### Reading text

Ferredoxin 1

Ferredoxin 1

Overview

Ferredoxin 1 (FDX1) is a mitochondrial iron-sulfur protein that has attracted substantial attention in biomedical research because of its role in copper-dependent cell death, known as cuproptosis. In this context, FDX1 is widely regarded as a key upstream regulator of copper toxicity in cells, particularly through its association with mitochondrial metabolism and lipoylated protein handling. Its expression has therefore been studied not only as a mechanistic component of cuproptosis, but also as a potential biomarker and therapeutic target in cancer and other copper-related disease settings.

Biologically, FDX1 is linked to mitochondrial function and metabolic stress responses. Recent studies have used it to probe how copper ions, copper ionophores, and copper-based nanomaterials can trigger mitochondrial collapse, alter lipoylated proteins such as DLAT, and induce cell death in tumor cells. In parallel, FDX1 has been investigated as a prognostic marker in gastric cancer and as a factor that may influence sensitivity to androgen receptor-Targeted therapies in prostate cancer.

Focus of Latest Publications

Recent publications have positioned FDX1 as a central mediator of copper-induced cytotoxicity and a candidate target for cancer therapy. In a study of GE11/RGD dual-ligand copper nanoassemblies for cervical cancer ablation, the rapid release of Cu2+ was reported to promote dihydrolipoamide S-acetyltransferase oligomerization, downregulate ferredoxin 1, and cause mitochondrial collapse, thereby initiating cuproptosis. This work linked FDX1 to a nanomedicine strategy designed to synchronize cuproptosis with photothermal therapy in recurrent cervical cancer models.

### Dataset extract
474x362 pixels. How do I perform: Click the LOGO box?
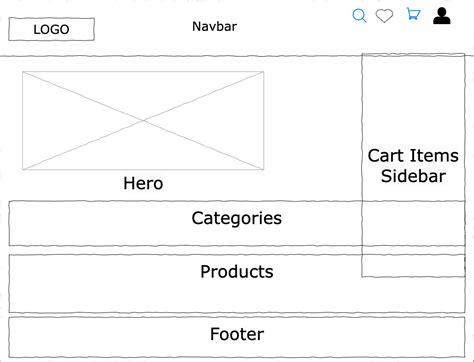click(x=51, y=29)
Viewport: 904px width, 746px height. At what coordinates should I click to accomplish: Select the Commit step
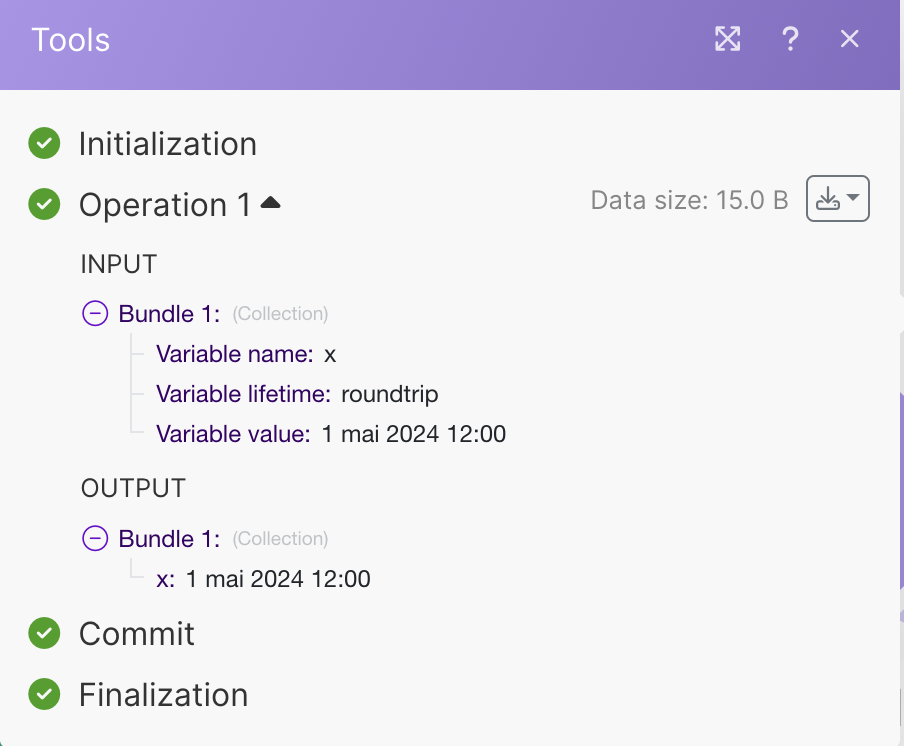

### The problem
Please transcribe the part of the ferredoxin 1 text that opens with the words "Biologically, FDX1 is" and closes with "in prostate cancer.".

### Written answer
Biologically, FDX1 is linked to mitochondrial function and metabolic stress responses. Recent studies have used it to probe how copper ions, copper ionophores, and copper-based nanomaterials can trigger mitochondrial collapse, alter lipoylated proteins such as DLAT, and induce cell death in tumor cells. In parallel, FDX1 has been investigated as a prognostic marker in gastric cancer and as a factor that may influence sensitivity to androgen receptor-Targeted therapies in prostate cancer.